Call me girly, but I can't imagine cleaning a dead animal in the same room where I will sleep. Actually, make that: I can't imagine cleaning a dead animal... period. (Unless it's a fish, no prob there.)
Dick Cheney says: "What the heck (*wrhaaah*); this one's on the taxpayers anyway." [As he shoves the pile of innards to the other side of the bed and tucks in for the night.]
Happy Saturday all.
[A note: my brother-in-law is a guide at an Elk/Deer hunting outfit; so for anyone who thinks I am poking fun at hunters, take it somewhere else.]
*Note courtesy of Found.com
14 comments:
I just love your sense of humor!
LOL! and gross! But mostly LOL!
This would be great to frame and hang at my in-laws house. They frequently have some sort of dead animal carcass lying around.
On a related note, the other day when we were cleaning out the barn, Mae spotted a pulley with a rope hanging from the ceiling. She said to me, "Mom if we ever go deer hunting and get a deer we could hang it up in here to butcher it." Just the words a mother loves to hear. She's 6 by the way!

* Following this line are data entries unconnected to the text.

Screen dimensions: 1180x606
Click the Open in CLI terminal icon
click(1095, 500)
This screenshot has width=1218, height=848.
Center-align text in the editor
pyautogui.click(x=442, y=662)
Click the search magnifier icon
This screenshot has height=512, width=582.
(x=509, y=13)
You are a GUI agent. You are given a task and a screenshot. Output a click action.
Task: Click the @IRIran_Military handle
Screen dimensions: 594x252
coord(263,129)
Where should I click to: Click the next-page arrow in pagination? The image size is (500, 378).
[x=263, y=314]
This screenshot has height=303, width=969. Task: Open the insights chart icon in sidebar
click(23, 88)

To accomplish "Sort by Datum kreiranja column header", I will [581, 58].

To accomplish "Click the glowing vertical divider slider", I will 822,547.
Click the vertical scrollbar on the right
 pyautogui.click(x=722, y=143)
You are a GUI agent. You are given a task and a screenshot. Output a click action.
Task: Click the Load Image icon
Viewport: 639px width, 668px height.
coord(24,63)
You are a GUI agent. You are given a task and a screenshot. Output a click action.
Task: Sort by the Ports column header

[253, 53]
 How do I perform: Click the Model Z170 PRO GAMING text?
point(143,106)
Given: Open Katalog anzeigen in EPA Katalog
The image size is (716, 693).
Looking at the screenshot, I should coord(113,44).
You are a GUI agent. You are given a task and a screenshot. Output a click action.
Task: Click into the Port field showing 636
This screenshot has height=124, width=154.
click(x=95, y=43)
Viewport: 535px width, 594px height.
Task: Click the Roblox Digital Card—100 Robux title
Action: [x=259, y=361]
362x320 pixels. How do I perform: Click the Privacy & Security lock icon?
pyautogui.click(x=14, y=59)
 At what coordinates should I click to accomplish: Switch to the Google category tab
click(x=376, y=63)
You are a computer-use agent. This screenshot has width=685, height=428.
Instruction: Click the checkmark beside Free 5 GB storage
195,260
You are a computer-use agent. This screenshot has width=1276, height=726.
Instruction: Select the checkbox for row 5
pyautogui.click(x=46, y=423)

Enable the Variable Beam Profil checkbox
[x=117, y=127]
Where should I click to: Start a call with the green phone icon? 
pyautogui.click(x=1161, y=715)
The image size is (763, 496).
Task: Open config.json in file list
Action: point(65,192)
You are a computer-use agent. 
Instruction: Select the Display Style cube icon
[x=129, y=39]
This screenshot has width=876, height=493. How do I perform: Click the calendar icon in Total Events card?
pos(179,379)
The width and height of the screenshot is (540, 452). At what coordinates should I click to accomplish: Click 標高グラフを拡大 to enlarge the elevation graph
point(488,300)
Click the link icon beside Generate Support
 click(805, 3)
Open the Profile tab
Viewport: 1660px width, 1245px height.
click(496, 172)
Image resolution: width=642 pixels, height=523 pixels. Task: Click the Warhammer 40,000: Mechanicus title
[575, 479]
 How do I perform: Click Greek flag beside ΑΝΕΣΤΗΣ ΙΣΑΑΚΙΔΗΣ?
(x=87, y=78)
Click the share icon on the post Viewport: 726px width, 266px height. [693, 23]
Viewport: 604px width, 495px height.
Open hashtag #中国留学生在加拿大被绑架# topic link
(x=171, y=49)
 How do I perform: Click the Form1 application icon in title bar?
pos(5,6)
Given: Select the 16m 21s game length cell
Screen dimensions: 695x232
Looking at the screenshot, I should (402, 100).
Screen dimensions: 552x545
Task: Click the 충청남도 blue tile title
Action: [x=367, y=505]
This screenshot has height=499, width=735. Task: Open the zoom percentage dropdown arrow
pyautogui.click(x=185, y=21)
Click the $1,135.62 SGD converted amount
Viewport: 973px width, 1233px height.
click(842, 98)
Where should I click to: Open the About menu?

Ew. I hunt deer, and uh, it would never cross my mind to clean it in a motel room... talk about messy. I don't have a problem cleaning deer, they don't smell bad, but I hear wild pigs are disgusting to clean. My mother-in-law loves eating them and has tried to get me to hunt some, and I was like "you can clean it, I ain't!" LOL
What's really bad, is they must have had this happen, to have bothered to put a note up. XD
Do you ever get tired of hearing how funny you are?
Yuk! But I have been known to clean a chicken in the kitchen (not the feathers though, those better be off before the fowl is brought into the house)!
You are a riot, skyewriter.
Ya know.....good thing you put that hunting disclaimer in there, 'cause ya know someone's gonna come along and say you're anti-gun. Of course they won't read that far into your post to see that.
I wonder if it would piss them off even more (and they would try somehow to twist it into me being anti-gun--which I am not and have never said I was) if I mentioned that my brother-in-law, altho' a gun owner and collector, chooses to hunt with a bow and arrow?
Thanks for the comments and compliments. I do my best to keep it tongue-in-cheek (and ornery if possible).
I second (third?) that motion: you are very funny, skyewriter.
I look forward to a reading a rant anytime you feel like writing one :).
Very strange: my verification word is myopic. Couldn't be further from the truth in your case.
This is something that would nto come up in Hawaii.
eeewwwwwwwww
I am a suburban kid for sure.
Aliceson! Seriously?
Ew. It's like those signs saying 'please flush after use' I see in some toilets.
Are you kidding? Cheney wouldn't throw entrails away! He'd save it all raw for snacks later. Mmmm, mmmm, entrails. Good stuff. Mmmm, mmmm! You gonna eat that small intestine? Mind if I have at it, mmm?
Yikes!!! The thought of cleaning an animal in a hotel room is beyond gross, by the Cheney reference still has me laughing!! Very funny post!